Os pequenos vídeos dentro do longa mostram o quintal de Wesley, seus jabutis, galinhas, patos e cachorros no cio, a casa, a tela de tevê, o banho de chuveiro como que nascido de um filme de Totò (o primeiro no qual atuou, “Fermo con le mani”, de 1937, no qual se desenrola a gag em que o ator se banha de cartola). Neles estão também a pia cheia ou vazia, a faca, a mãe Rosane – filósofa de mando e origem, a ironizar sobre o filho querer tudo, menos o que tem -, muita água de chuva inundando o quintal enquanto escasseia a água de uso (haja inconsciente para rolar), as doações que alimentaram a família durante a pandemia, a vivacidade do diretor combinada a uma melancolia agitada, seus momentos de pânico, alguns filmes que ele viu, os parágrafos de uns livros lidos, os seus pensamentos que são um sentir e um sempre inesperado humor, capaz de ora esfriar, ora animar os sentidos do espectador lanceado.

Foi só quando vi o filme ontem, numa sessão do Cinesesc dentro da 13ª Mostra Tiradentes São Paulo, que entendi melhor o Wesley com quem passeei feliz horas antes. Ele está preso ao cinema. Isto é bom, ocasionalmente ruim? No filme, a certa altura, o diretor indica a exaustão de abrigar na mente uma câmera que tudo enquadra, junto a uma moviola imaginária constante, a determinar o ritmo e o movimento desses enquadramentos. A sua parece ser aquela prisão que implica prazer e que ocasionalmente pede liberação, assim como um rio contido, de repente, vaza pela cidade. Eis talvez por que seu pênis apareça tanto no filme. Este seu amigo no mais da vida “desereto” (mas não deserto) pode desprender em jorro diante de uma atemorizante faca polanskiana colocada na pia. E isso pode ser tanto o começo quanto o fim do eterno ciclo que, um dia, ele espera encerrar por deliberação pessoal.

É um filme feito de dor, mas também de amor e humor. Por me sentir amiga de Wesley, tantas vezes temi por ele, chorei por dentro, enquanto, na mesma fileira em que eu me sentava na sessão, ele ria alto de si próprio em tantas situações nem tão divertidas assim dentro do filme. A naturalidade com que uma sequência de seu inconsciente se segue a outra, com tantos bichos na casa a revelar essa imanência-transcendência, me lembrou aquela do diretor Luis Buñuel, suas aranhas, escorpiões e insetos colocados nos filmes sem razão aparente, mas a espetar os sentidos dentro de uma narrativa que se liga à vida. Wesley me pareceu buñueliano também por não saber o que fazer sem o cinema, e por atuar junto a um condutor consciente, capaz de expressar todo o peso de sua arte. Seu Fábio Rogério é como o roteirista Jean-Claude Carrière para o diretor espanhol, um artista a organizar o fluxo.
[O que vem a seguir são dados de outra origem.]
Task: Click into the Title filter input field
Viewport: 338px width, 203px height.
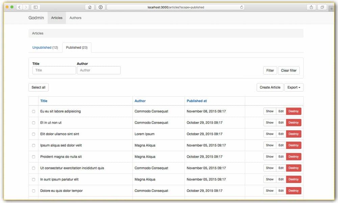Action: click(x=54, y=70)
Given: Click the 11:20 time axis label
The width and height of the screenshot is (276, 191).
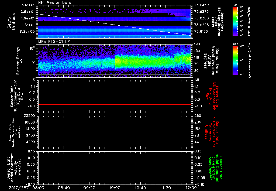Looking at the screenshot, I should [x=166, y=188].
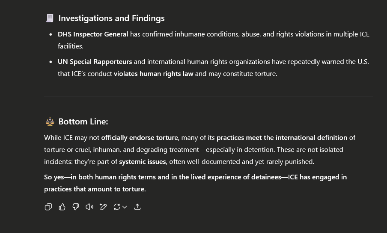Regenerate the response with the circular arrows icon
This screenshot has height=233, width=387.
click(116, 207)
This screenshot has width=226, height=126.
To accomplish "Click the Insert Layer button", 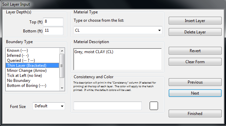I will click(x=195, y=21).
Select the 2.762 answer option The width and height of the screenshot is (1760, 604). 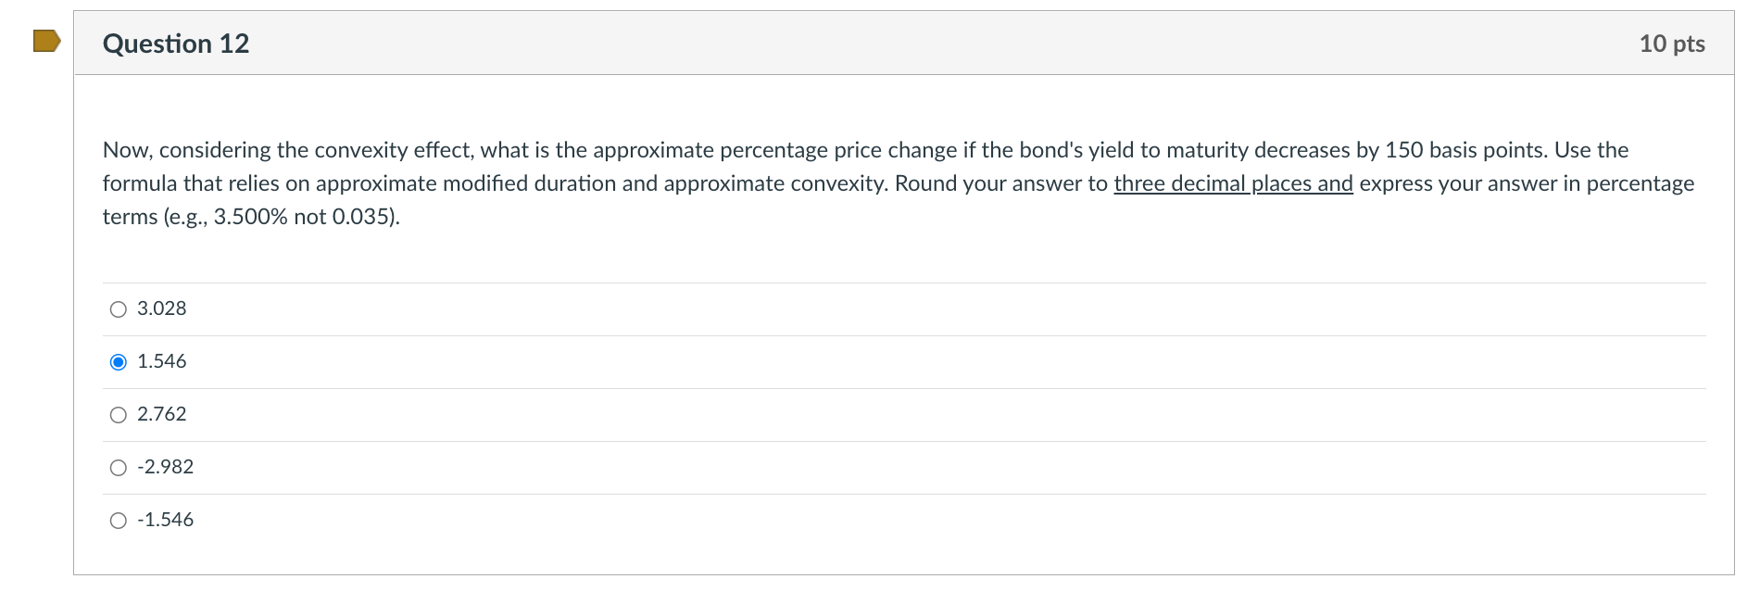tap(118, 414)
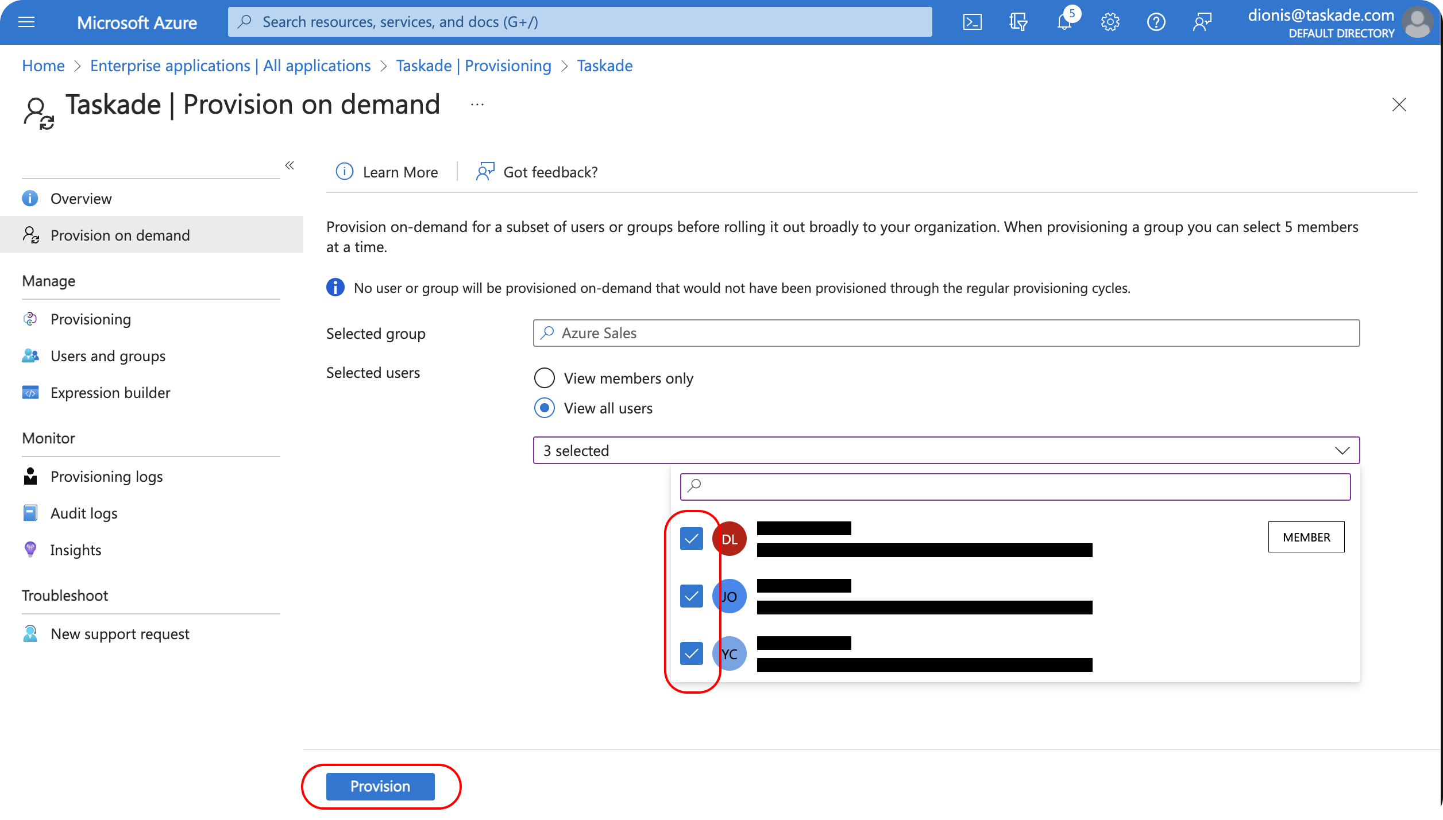Screen dimensions: 1443x820
Task: Open the Directories and subscriptions filter icon
Action: click(1018, 22)
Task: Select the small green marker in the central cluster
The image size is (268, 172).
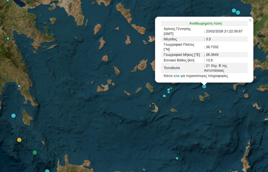Action: [171, 88]
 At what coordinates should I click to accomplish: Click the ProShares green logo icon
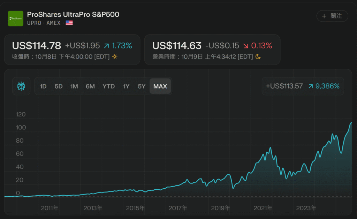[x=15, y=18]
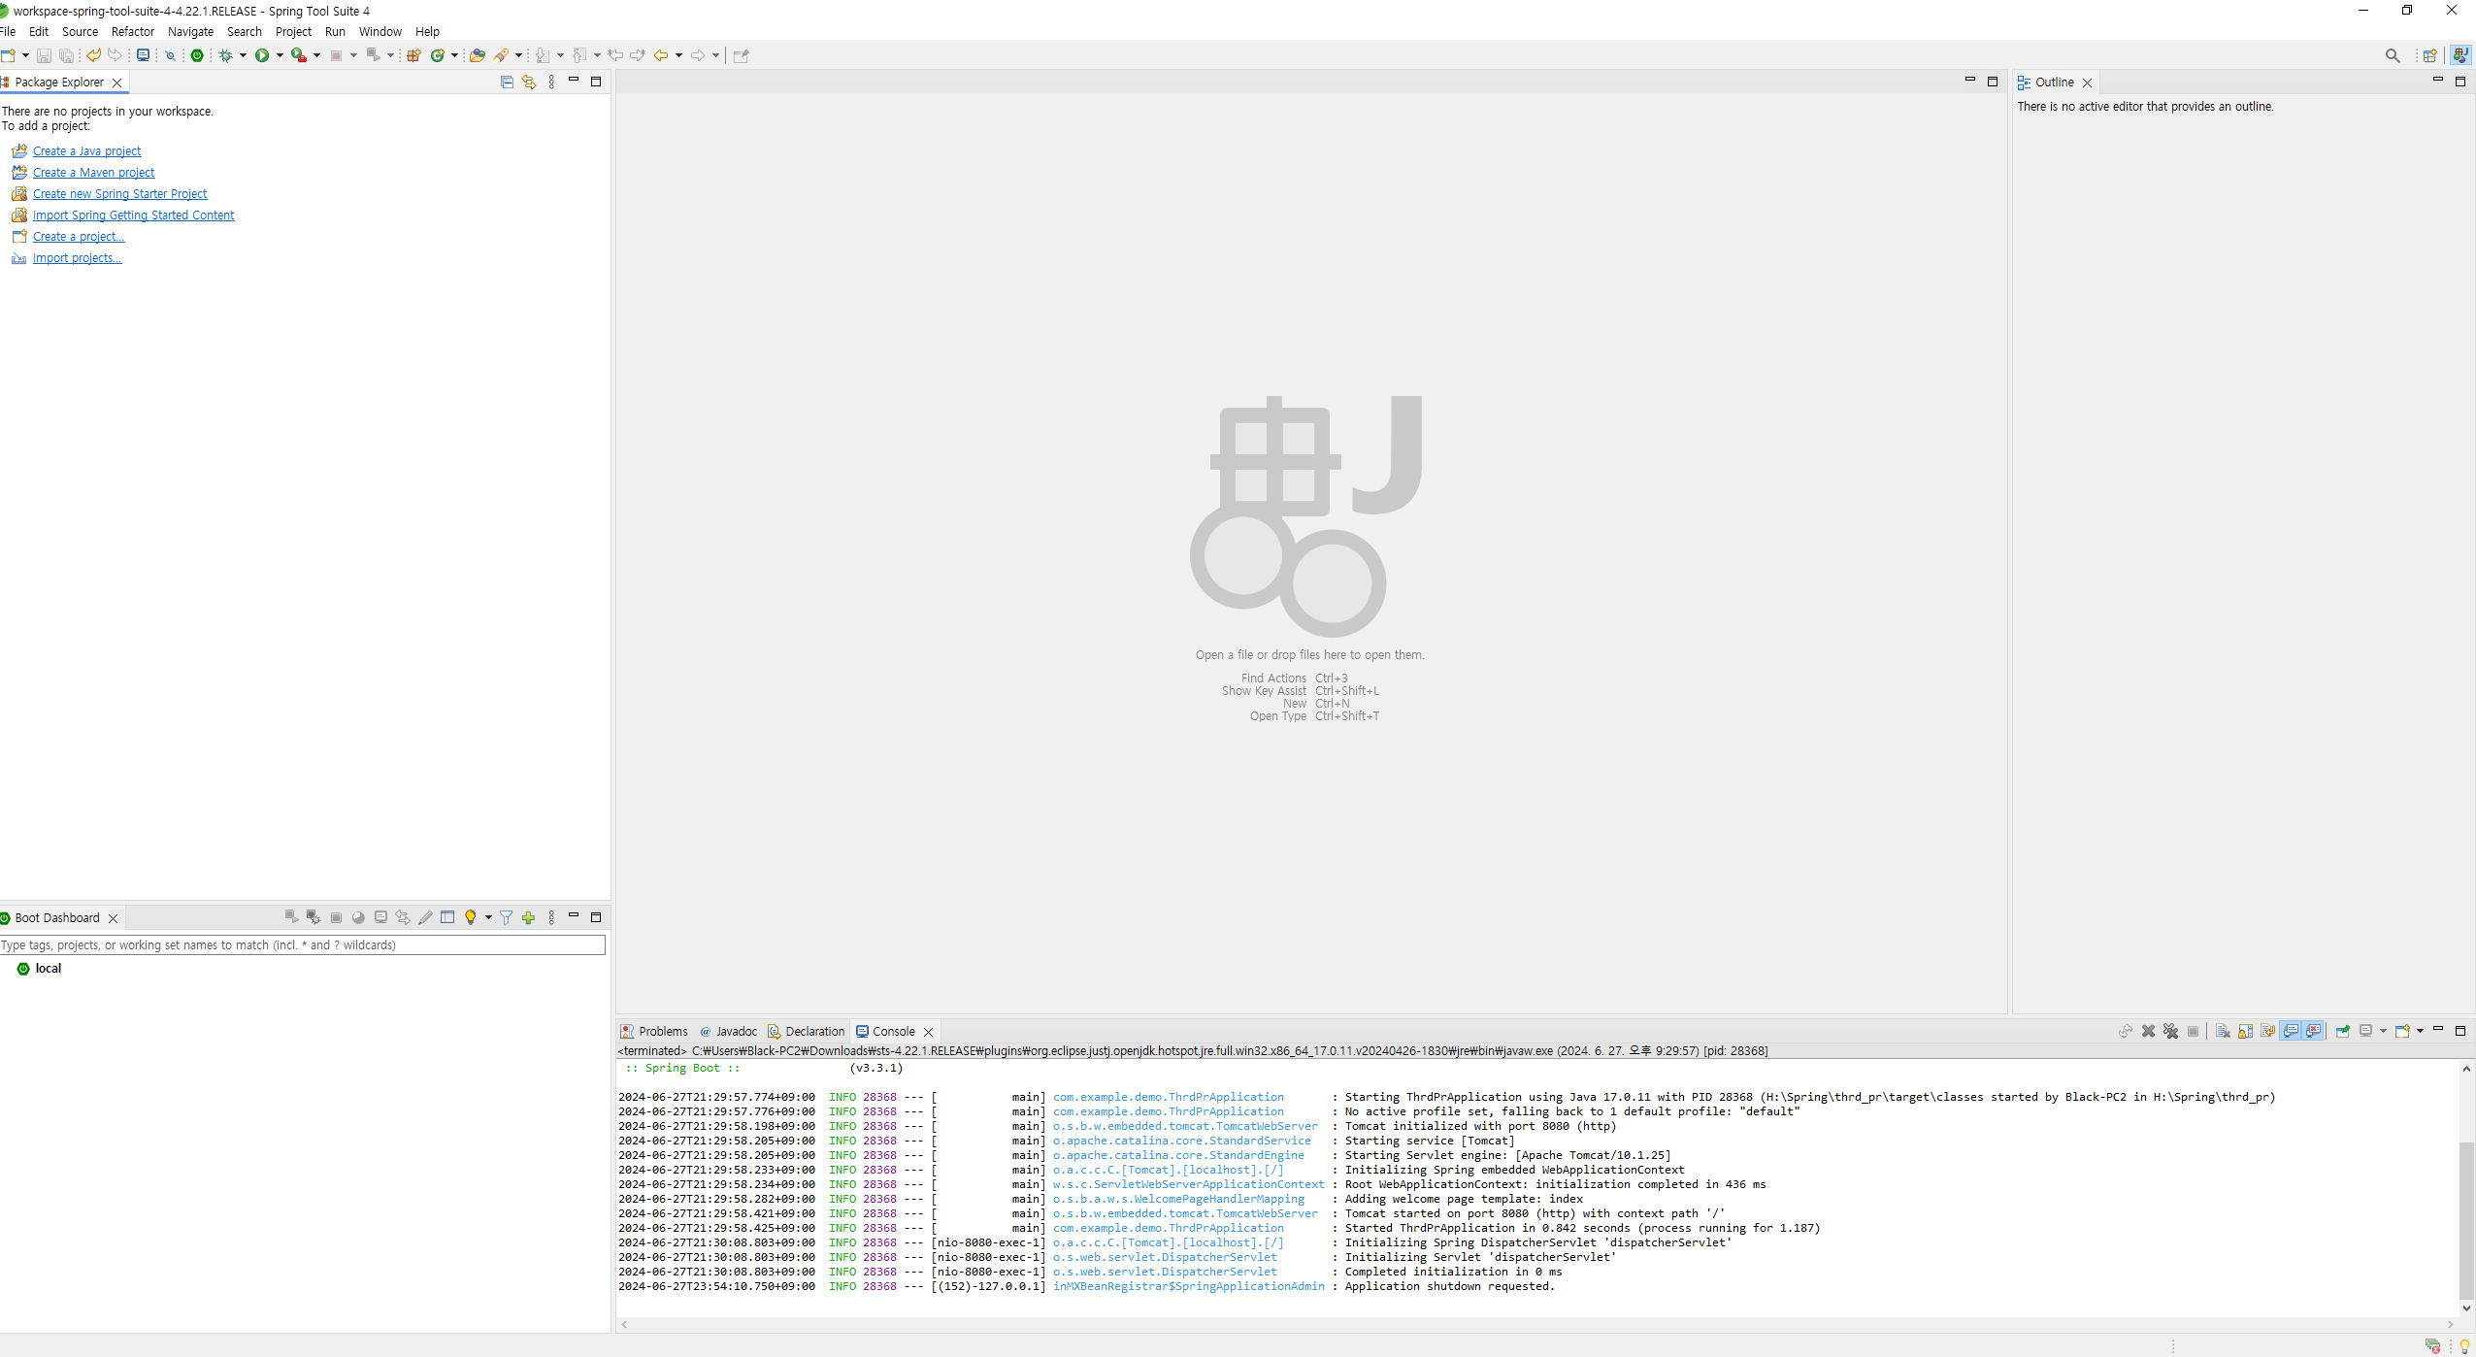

O filme que custou apenas 2 mil reais (gastos, em verdade, para a confecção do cartaz e das legendas em inglês exigidas pela Mostra Tiradentes) tem tanto mais, até um divertido cu piscante! E os efeitos visuais nascidos da precariedade da câmera surgem sublimes, como aqueles que Wesley produz ao agitar o celular, indicando “loucura”. Só posso esperar que seu filme jorre em novas exibições pelo Brasil e pelo mundo e que o Carrière deste Buñuel o acompanhe, empurre e console, salvando-o para viver e acontecer.